» Directions for this task
Write out precisely the lines beginning with the line that contains "Expand the 读名字个数" and ending with the last line of the entries, and no other lines.

» Data for analysis
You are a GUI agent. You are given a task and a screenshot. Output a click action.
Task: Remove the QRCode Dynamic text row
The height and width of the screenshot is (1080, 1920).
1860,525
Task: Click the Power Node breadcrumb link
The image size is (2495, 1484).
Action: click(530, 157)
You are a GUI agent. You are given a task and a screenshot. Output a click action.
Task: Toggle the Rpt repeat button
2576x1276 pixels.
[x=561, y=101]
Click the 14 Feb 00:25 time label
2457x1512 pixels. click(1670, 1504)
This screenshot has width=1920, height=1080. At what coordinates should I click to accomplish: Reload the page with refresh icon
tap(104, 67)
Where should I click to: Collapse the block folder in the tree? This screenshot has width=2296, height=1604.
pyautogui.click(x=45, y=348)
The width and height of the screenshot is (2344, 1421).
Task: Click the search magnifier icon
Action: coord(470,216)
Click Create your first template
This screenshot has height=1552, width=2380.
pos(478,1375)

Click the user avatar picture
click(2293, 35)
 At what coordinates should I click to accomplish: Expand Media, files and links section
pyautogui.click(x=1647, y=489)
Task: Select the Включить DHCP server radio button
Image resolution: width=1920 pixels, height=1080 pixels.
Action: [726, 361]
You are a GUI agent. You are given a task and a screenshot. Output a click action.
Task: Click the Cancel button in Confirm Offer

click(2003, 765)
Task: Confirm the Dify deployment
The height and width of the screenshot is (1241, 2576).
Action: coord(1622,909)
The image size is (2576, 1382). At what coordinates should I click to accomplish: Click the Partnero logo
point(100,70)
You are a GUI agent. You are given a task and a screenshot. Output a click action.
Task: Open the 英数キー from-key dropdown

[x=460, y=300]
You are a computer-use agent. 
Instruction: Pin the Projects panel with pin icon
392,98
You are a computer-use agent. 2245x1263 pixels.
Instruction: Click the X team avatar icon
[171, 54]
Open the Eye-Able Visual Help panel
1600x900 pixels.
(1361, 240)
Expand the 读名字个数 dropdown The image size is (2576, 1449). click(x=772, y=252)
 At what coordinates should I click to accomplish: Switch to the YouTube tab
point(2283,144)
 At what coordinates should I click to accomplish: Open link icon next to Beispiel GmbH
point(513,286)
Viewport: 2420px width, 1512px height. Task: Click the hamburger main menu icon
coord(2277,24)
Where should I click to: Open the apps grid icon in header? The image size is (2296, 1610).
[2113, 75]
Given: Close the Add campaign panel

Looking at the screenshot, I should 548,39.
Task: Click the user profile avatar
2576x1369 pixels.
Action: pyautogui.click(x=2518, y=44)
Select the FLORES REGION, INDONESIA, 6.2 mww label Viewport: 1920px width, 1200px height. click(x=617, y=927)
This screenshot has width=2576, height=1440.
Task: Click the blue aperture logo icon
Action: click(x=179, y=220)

» Output for this exercise
Expand the 读名字个数 dropdown The image size is (2576, 1449). click(x=772, y=252)
 At what coordinates should I click to accomplish: Switch to the YouTube tab
point(2283,144)
 At what coordinates should I click to accomplish: Open link icon next to Beispiel GmbH
point(513,286)
Viewport: 2420px width, 1512px height. Task: Click the hamburger main menu icon
coord(2277,24)
Where should I click to: Open the apps grid icon in header? The image size is (2296, 1610).
[2113, 75]
Given: Close the Add campaign panel

Looking at the screenshot, I should 548,39.
Task: Click the user profile avatar
2576x1369 pixels.
Action: pyautogui.click(x=2518, y=44)
Select the FLORES REGION, INDONESIA, 6.2 mww label Viewport: 1920px width, 1200px height. click(x=617, y=927)
This screenshot has width=2576, height=1440.
Task: Click the blue aperture logo icon
Action: click(x=179, y=220)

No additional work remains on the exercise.